原文:ibv_get_async_event() - RDMAmojo RDMAmojo

描述

ibv_get_async_event() 读取 RDMA 设备上下文context的下一个异步事件。
在调用 ibv_open_device() 之后,所有异步事件都被加入到这个上下文中,并且调用 ibv_get_async_event() 将按照它们的顺序一个一个地读取它们。即使 ibv_get_async_event() 在事件生成后很长时间被调用,它仍然会首先读取较旧的事件。不幸的是,事件没有任何时间概念,用户无法知道事件何时发生。

默认情况下,ibv_get_async_event() 是一个阻塞函数,如果没有任何异步事件要读取,它会等到下一个事件生成。拥有一个等待下一个事件发生的专用线程会更好。但是,如果希望以非阻塞方式读取事件,则可以这样做。可以使用 fcntl() 将设备上下文中事件文件的文件描述符配置为非阻塞,然后使用 read()/poll()/epoll()/select() 读取此文件描述符,以便确定是否有等待读取的事件。

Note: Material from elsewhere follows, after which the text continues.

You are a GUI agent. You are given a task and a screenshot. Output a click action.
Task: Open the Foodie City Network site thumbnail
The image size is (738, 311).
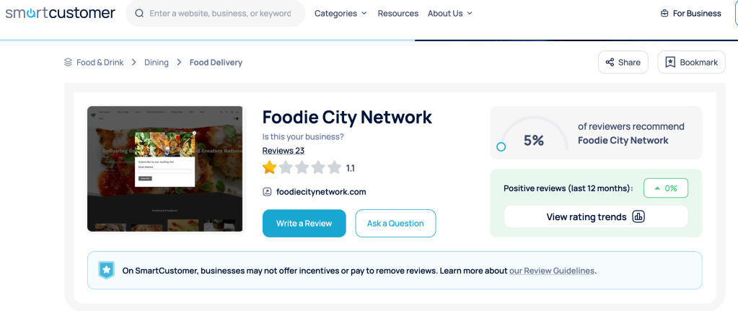pos(165,169)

在这篇文章中有一个关于如何做的例子。

调用 ibv_get_async_event() 是原子的,即使它在多个线程中调用,也可以保证同一事件不会被多个线程读取。
使用 ibv_get_async_event() 接收到的每个事件都必须使用 ibv_ack_async_event() 进行确认。
这是结构 ibv_async_event 的完整描述:

Name Description
element A union of several fields that only one of them is valid, depends on the event type:

CQ events: element.cq is valid

QP events: element.qp is valid

SRQ events: element.srq is valid

Port events: element.port_num is valid

RDMA device events: no field is valid

event_type Enumerated value which described the type of the event

Here is a full description of the possible events:

QP events

Here is the description of the affiliated events that may occur for QPs. For those events, the field event->element.qp contains the handle of the QP that got this asynchronous event. Those events will be generated only in the context of the code that this QP belongs to.

IBV_EVENT_COMM_EST

A QP which its state is IBV_QPS_RTR received the first packet in its Receive Queue and it was processed without any error.

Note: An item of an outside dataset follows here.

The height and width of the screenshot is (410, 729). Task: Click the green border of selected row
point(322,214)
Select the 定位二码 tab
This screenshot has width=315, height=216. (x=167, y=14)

This event is mainly relevant only in connection oriented QPs, i.e. RC and UC QPs. It may happen for UD QP as well, it is driver implementation specific.

IBV_EVENT_SQ_DRAINED

A QP, which its state was changed from IBV_QPS_RTS to IBV_QPS_SQD, completed sending all of the outstanding messages in progress in its Send Queue when the state change was requested. For RC QP, this means that all of those messages received acknowledgments, if applicable.

Most of the time, this event will be generated when the (internal) QP state will be changed from SQD.draining to SQD.drained. However, this event may be also generated if the transition to the state IBV_QPS_SQD was aborted because of a transition (either by the RDMA device or by the user) into the  IBV_QPS_SQEIBV_QPS_ERR or IBV_QPS_RESET QP states.

After this event, and the QP is in the IBV_QPS_SQD state it is safe to the user to start modifying the Send Queue attributes send there aren't any message send in progress.

IBV_EVENT_PATH_MIG

Indicates the connection has migrated to the alternate path. This event is relevant only to connection oriented QPs, i.e. RC and UC QPs.

This means that the alternate path attributes are now being used as the primary path attributes. If it is required that there will be another alternate path attribute loaded, the user can now set those attributes.

IBV_EVENT_QP_LAST_WQE_REACHED

A QP, which is associated with an SRQ, was transitioned to the IBV_QPS_ERR state, either automatically by the RDMA device or explicitly by the user, and one of the following occurred:

  • A completion with error was generated for the last WQE
  • The QP transitioned to the IBV_QPS_ERR state and there are no more WQEs on Receive Queue of that QP

This event actually means that WQEs won't be consumed anymore from the SRQ by this QP.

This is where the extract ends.